- ACTIVITY: Reproduce every line in the listing that contains the word "agent".

══════════

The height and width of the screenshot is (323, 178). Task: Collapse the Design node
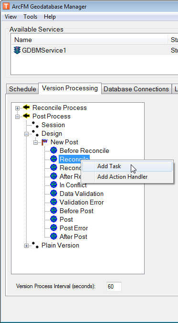tap(27, 134)
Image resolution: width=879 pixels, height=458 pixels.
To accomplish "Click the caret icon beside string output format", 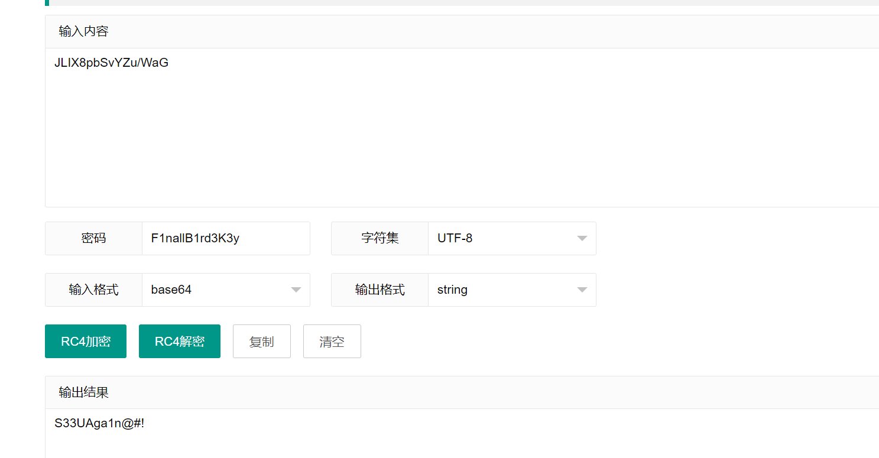I will pyautogui.click(x=582, y=290).
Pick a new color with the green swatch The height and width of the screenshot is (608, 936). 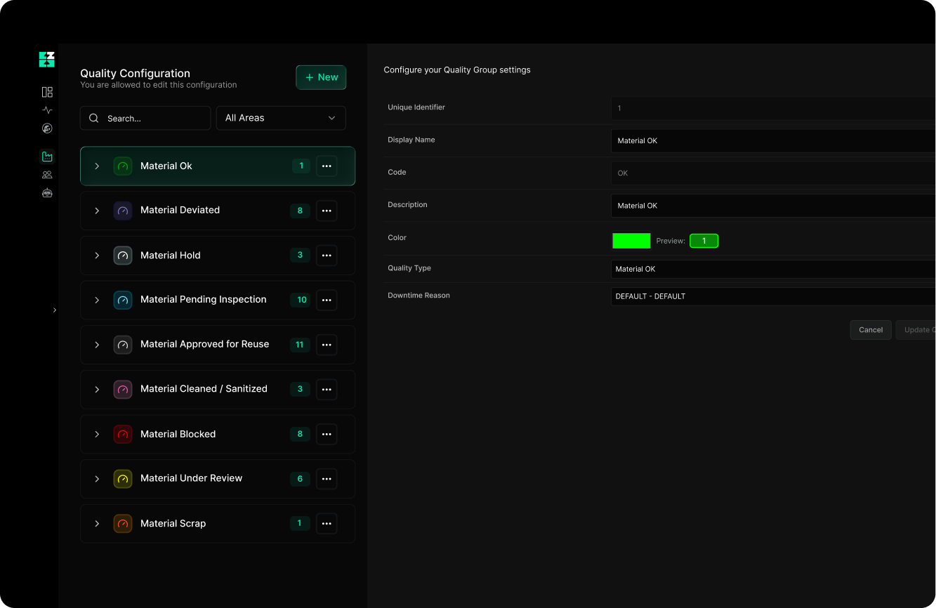[x=631, y=240]
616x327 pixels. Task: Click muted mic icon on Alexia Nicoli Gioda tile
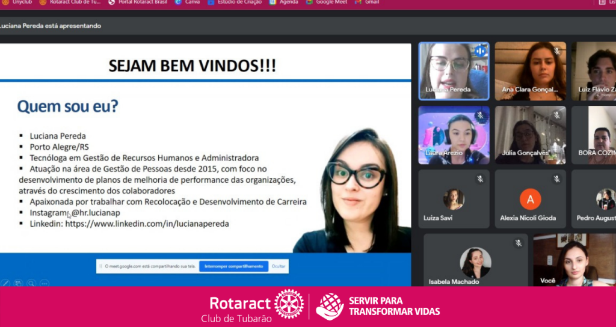556,179
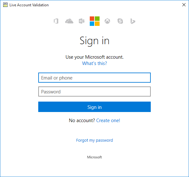Image resolution: width=189 pixels, height=177 pixels.
Task: Click the "Use your Microsoft account." text
Action: [95, 57]
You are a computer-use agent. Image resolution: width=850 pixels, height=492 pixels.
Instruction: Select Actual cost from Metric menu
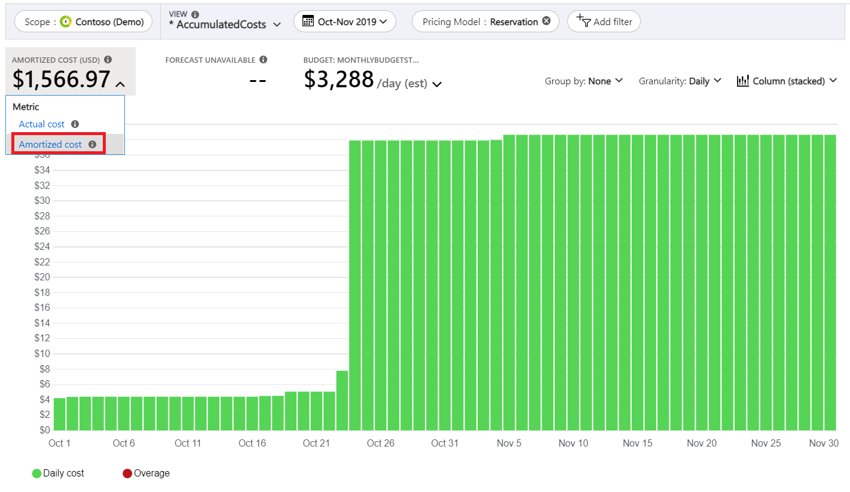tap(42, 124)
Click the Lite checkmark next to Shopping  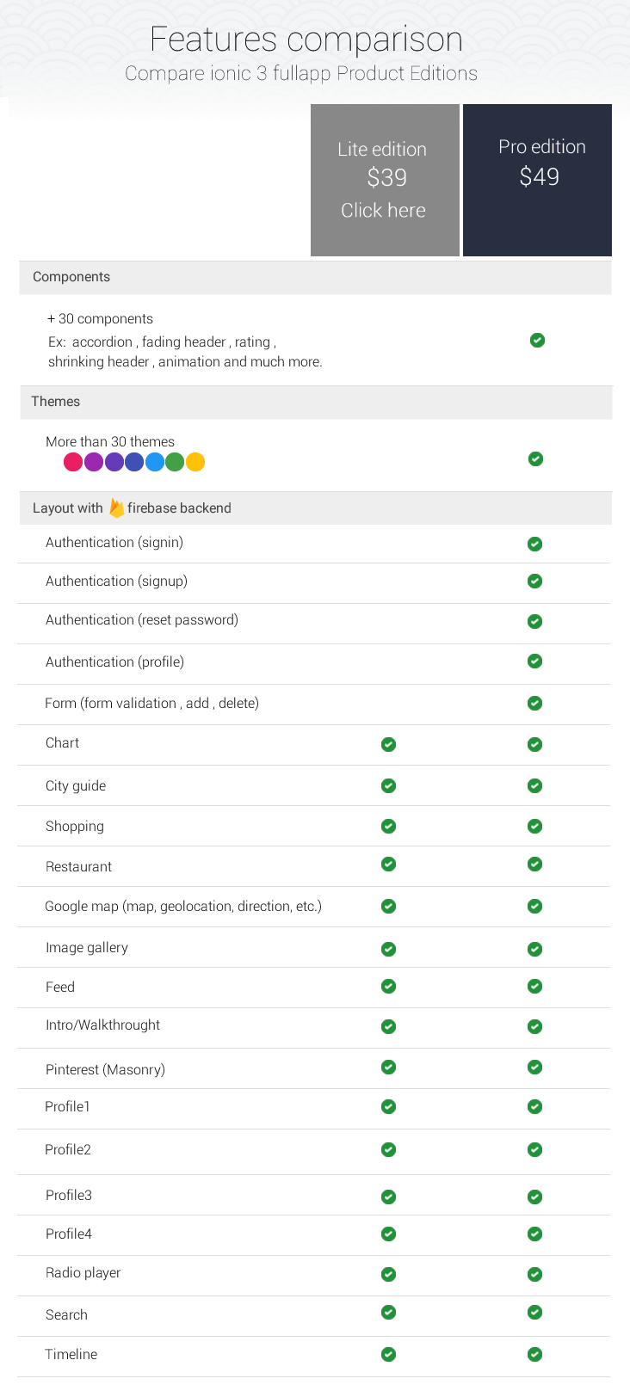click(388, 826)
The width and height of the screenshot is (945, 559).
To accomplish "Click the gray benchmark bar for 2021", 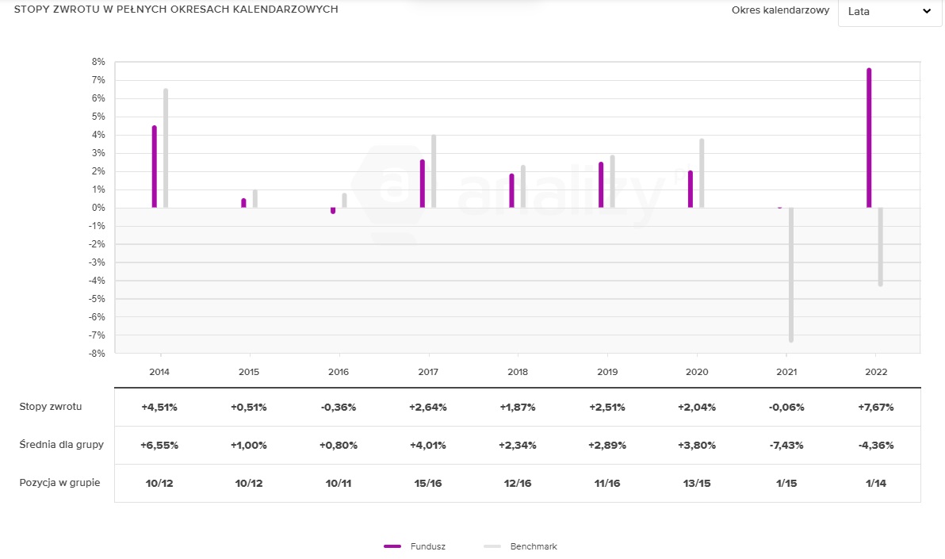I will [x=791, y=274].
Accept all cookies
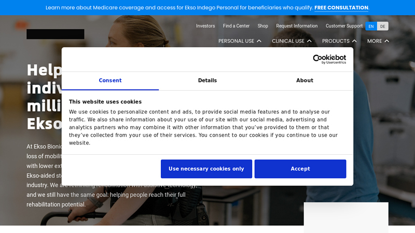 (x=300, y=169)
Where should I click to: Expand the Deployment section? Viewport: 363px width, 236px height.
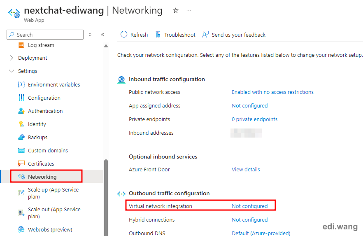click(x=12, y=58)
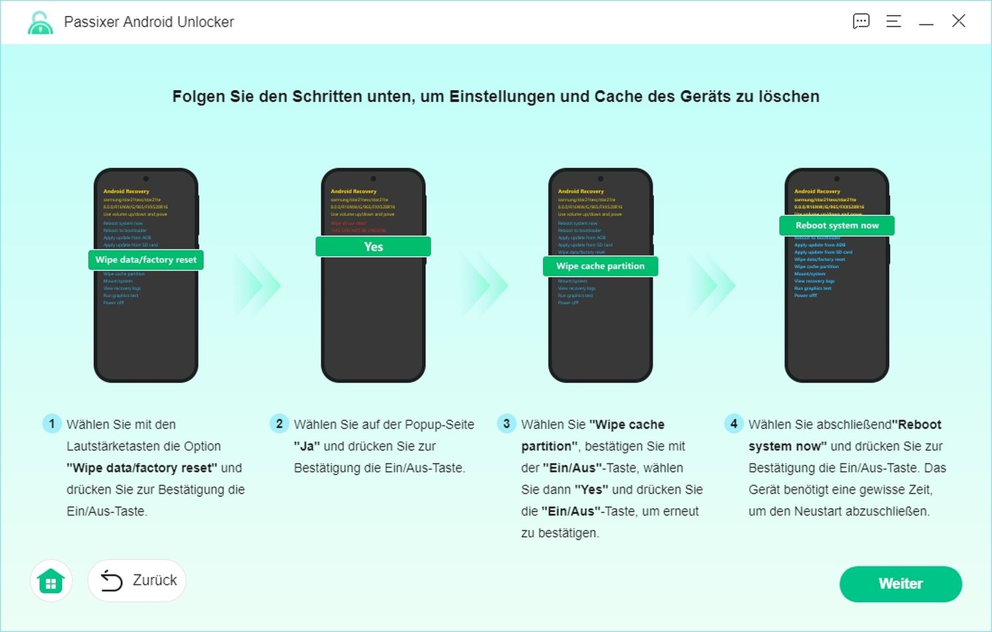
Task: Click the step 1 number badge
Action: click(x=52, y=424)
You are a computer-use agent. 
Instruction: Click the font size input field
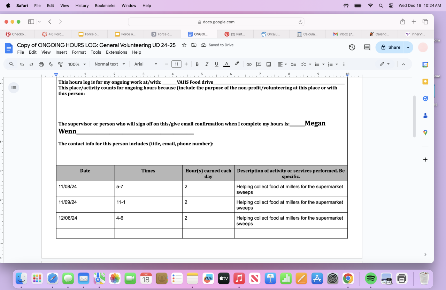(176, 64)
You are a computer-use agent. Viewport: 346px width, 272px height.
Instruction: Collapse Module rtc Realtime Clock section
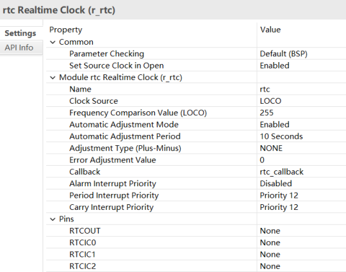coord(53,77)
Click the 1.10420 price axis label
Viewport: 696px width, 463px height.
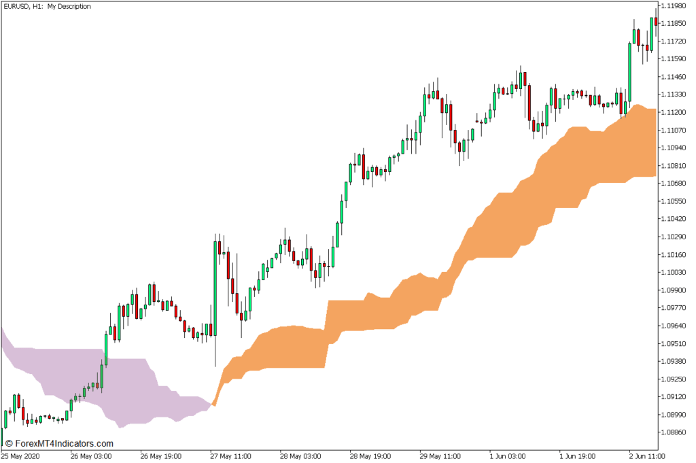(675, 219)
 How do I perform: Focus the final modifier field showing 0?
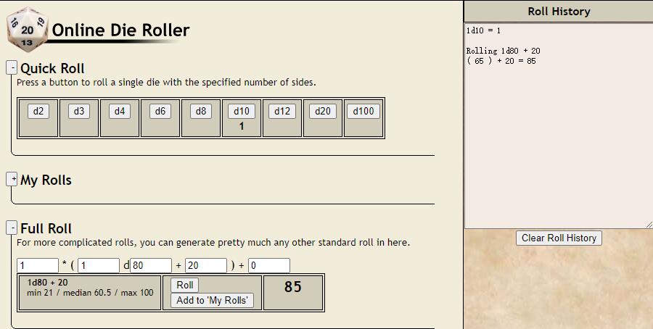[x=269, y=265]
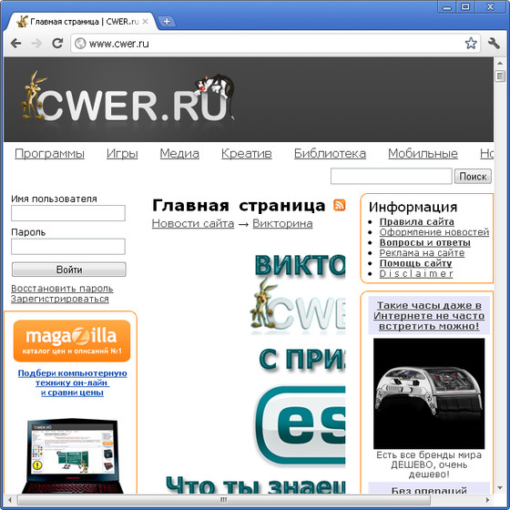
Task: Focus the Имя пользователя input field
Action: [x=68, y=213]
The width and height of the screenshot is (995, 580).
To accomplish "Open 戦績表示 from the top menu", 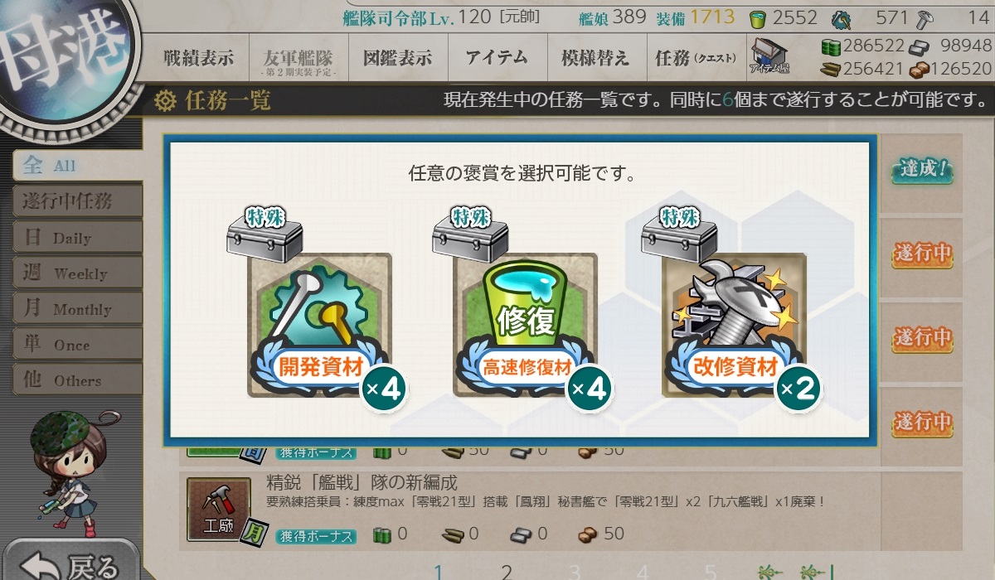I will (x=199, y=58).
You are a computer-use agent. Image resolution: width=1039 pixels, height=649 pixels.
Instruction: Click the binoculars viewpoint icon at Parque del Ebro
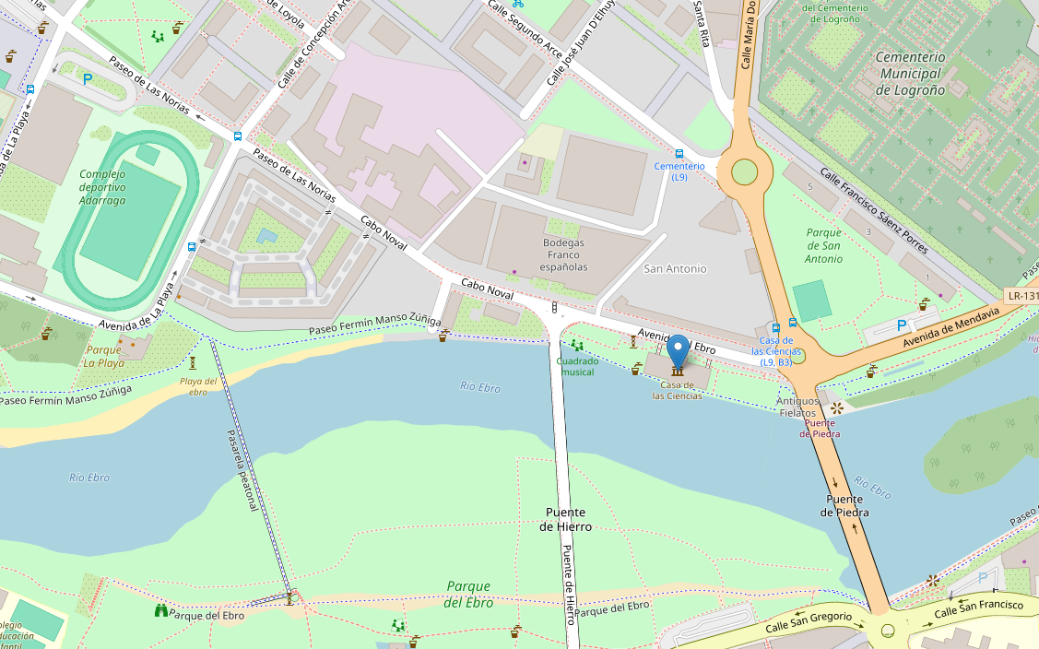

══════════

- RESPONSE TO THE EXERCISE:
You are a computer-use agent. Image resolution: width=850 pixels, height=492 pixels.
You are a computer-use agent. 
You are a computer-use agent. Viewport: 346px width, 272px height.
You are a computer-use agent. Image resolution: width=1039 pixels, height=649 pixels.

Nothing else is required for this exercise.